831 F.2d 306
Unpublished Disposition
NOTICE: Federal Circuit Local Rule 47.8(b) states that opinions and orders which are designated as not citable as precedent shall not be employed or cited as precedent. This does not preclude assertion of issues of claim preclusion, issue preclusion, judicial estoppel, law of the case or the like based on a decision of the Court rendered in a nonprecedential opinion or order.
Donnell HOWELL, Petitioner,
v.
DEPARTMENT OF JUSTICE, Respondent.
Appeal No. 87-3295
United States Court of Appeals, Federal Circuit.
September 10, 1987.
Before BISSELL, Circuit Judge, JACK R. MILLER, Senior Circuit Judge, and ARCHER, Circuit Judge.
PER CURIAM.
DECISION
The final decision of the Merit Systems Protection Board, Docket Number AT07528610270, affirming the removal of Donnell Howell is affirmed.
OPINION
Howell was removed by the Department of Justice (agency) on charges founded upon his refusal to take a breathalyzer test. Howell contends that he had a right to have the representative of his choice present before the breathalyzer test could be administered. See 5 U.S.C. Sec. 7114(a)(2)(B); Supplemental Collective Bargaining Agreement, Article 3.
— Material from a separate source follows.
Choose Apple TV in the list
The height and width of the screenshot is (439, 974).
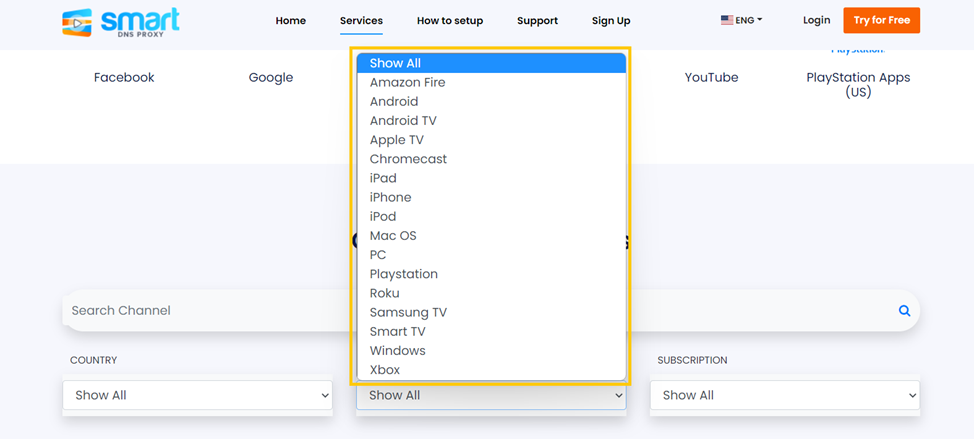pyautogui.click(x=396, y=140)
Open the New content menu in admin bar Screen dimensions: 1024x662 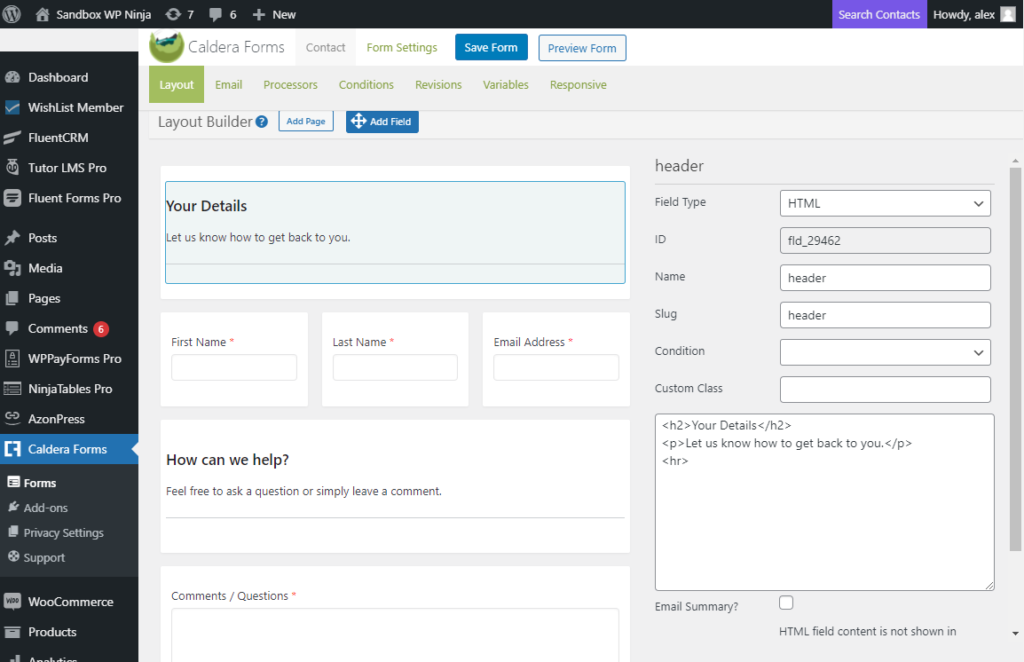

We need not, and do not, decide whether Howell was entitled to his chosen representative. Violations by the agency of a statute and of a collective bargaining agreement are subject to the harmful error test. 5 U.S.C. Sec. 7701(c)(2); Handy v. United States Postal Serv., 754 F.2d 335, 337 (Fed. Cir. 1985). In order to have his removal set aside for harmful procedural error, Howell had to prove, by preponderant evidence, that the alleged error could have affected the outcome of his removal. Mercer v. Department of Health and Human Serv., 772 F.2d 856, 859 (Fed. Cir. 1985).
Before the presiding official Howell argued that he would have taken the test if he had been given the representative of his choice--Mr. Ficalore. The presiding official did not find Howell's testimony credible. Further the presiding official found that Howell had only two options--he could have taken the test or refused to take the test. Before the presiding official, Mr. Ficalore testified that if he had been allowed to be present, he would have told Howell that Howell either had to take the test or pay the consequences. Howell himself stated at the hearing that any representative probably would have told him he had these two choices.
Thus even assuming that the agency erred in not providing Howell the representative of his choice, the conclusion of the presiding official 'that appellant has not met his burden of proving harmful procedural error' is supported by substantial evidence. After reviewing the submissions of the parties, we find no basis under our statutorily prescribed scope of review for setting aside the Board's final decision. 5 U.S.C. Sec. 7703(c) (1982).